### Extracted entries
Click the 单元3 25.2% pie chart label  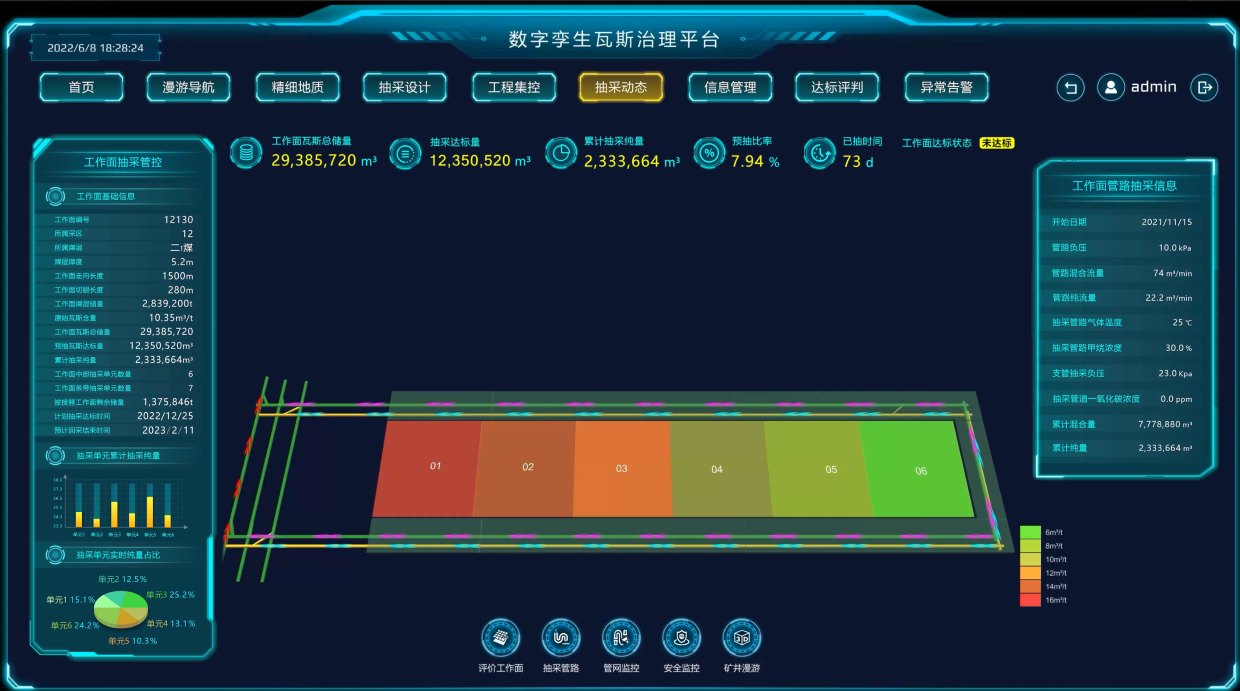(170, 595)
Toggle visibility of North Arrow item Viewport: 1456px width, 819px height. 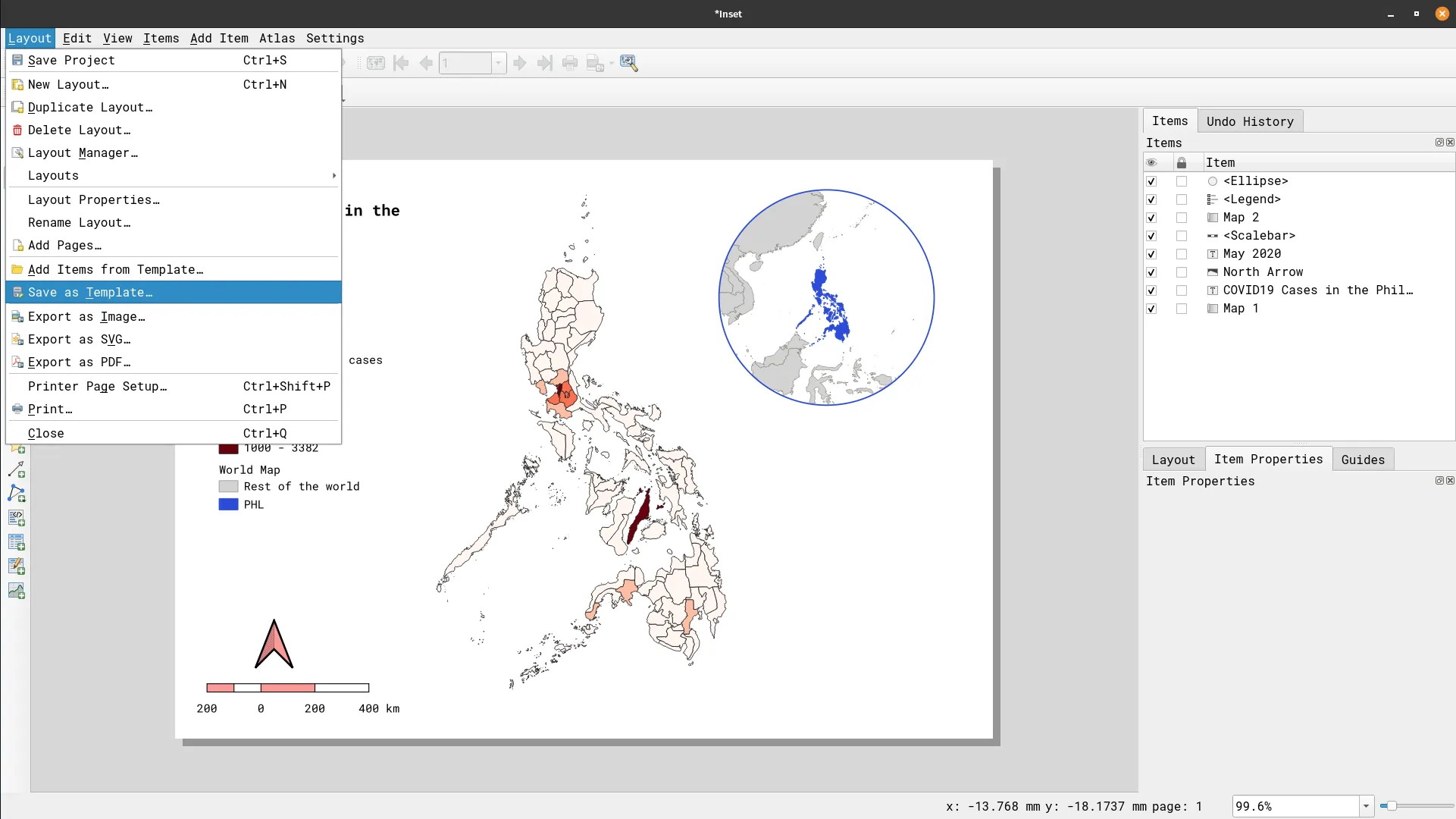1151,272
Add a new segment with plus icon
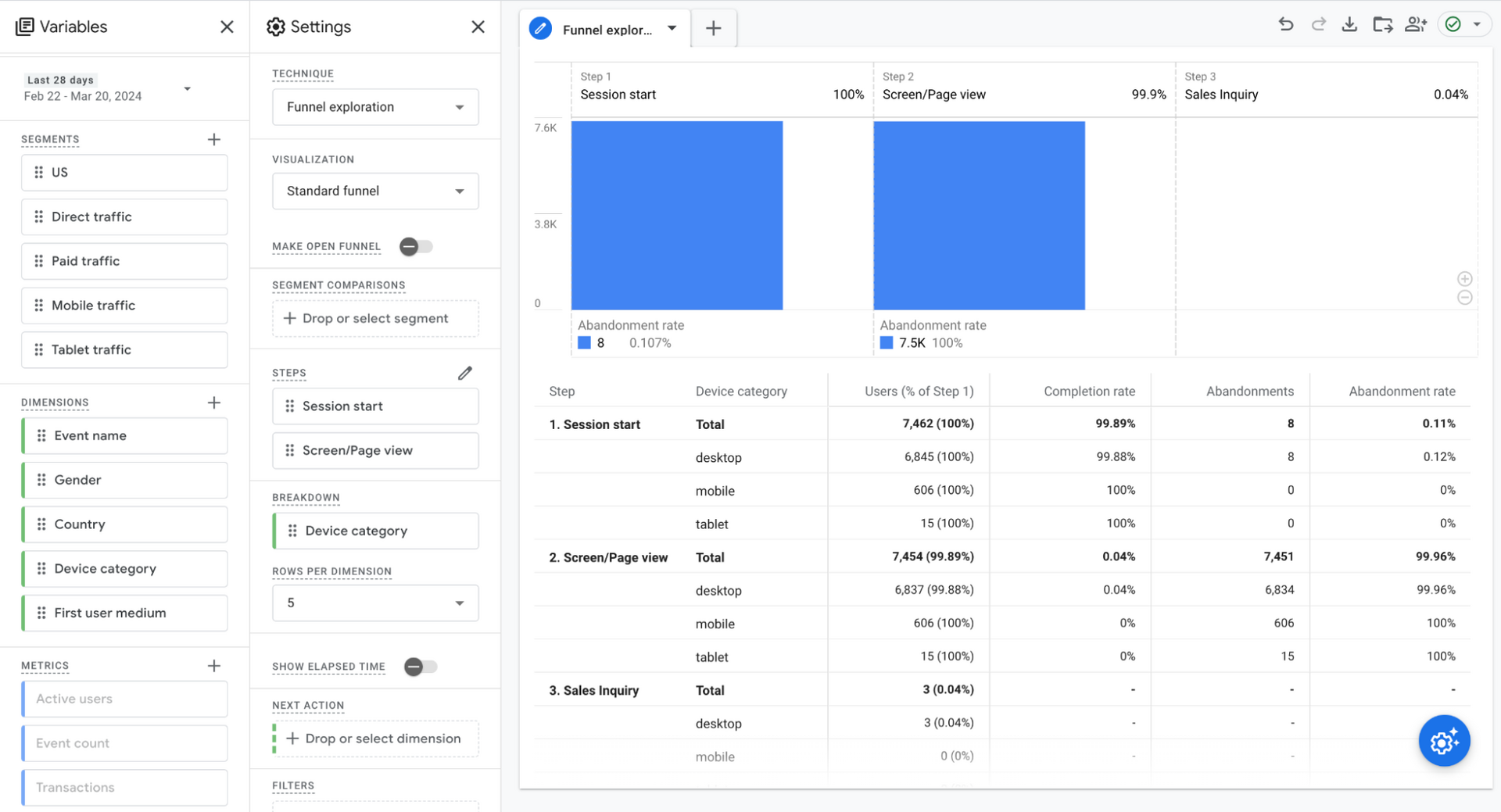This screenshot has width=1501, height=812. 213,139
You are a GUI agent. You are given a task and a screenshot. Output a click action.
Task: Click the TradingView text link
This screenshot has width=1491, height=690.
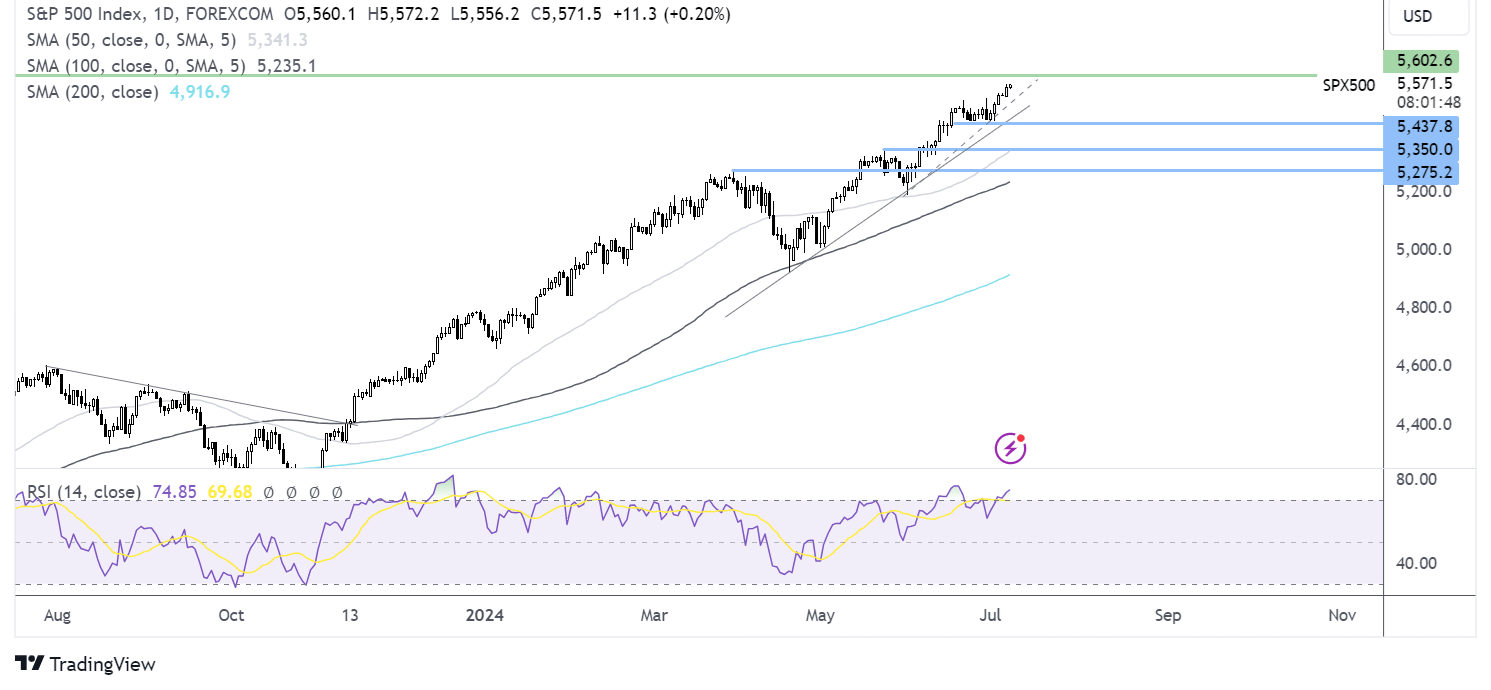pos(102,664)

### What you will do
Return the entries from the line containing "Add a new segment with plus icon" through the end of the entries, exactly as they appear and with both ends included. Leave the pictures out.

### Solution to this task
Add a new segment with plus icon
This screenshot has width=1501, height=812. 213,139
You are a GUI agent. You are given a task and a screenshot. Output a click action.
Task: Click the TradingView text link
This screenshot has width=1491, height=690.
pos(102,664)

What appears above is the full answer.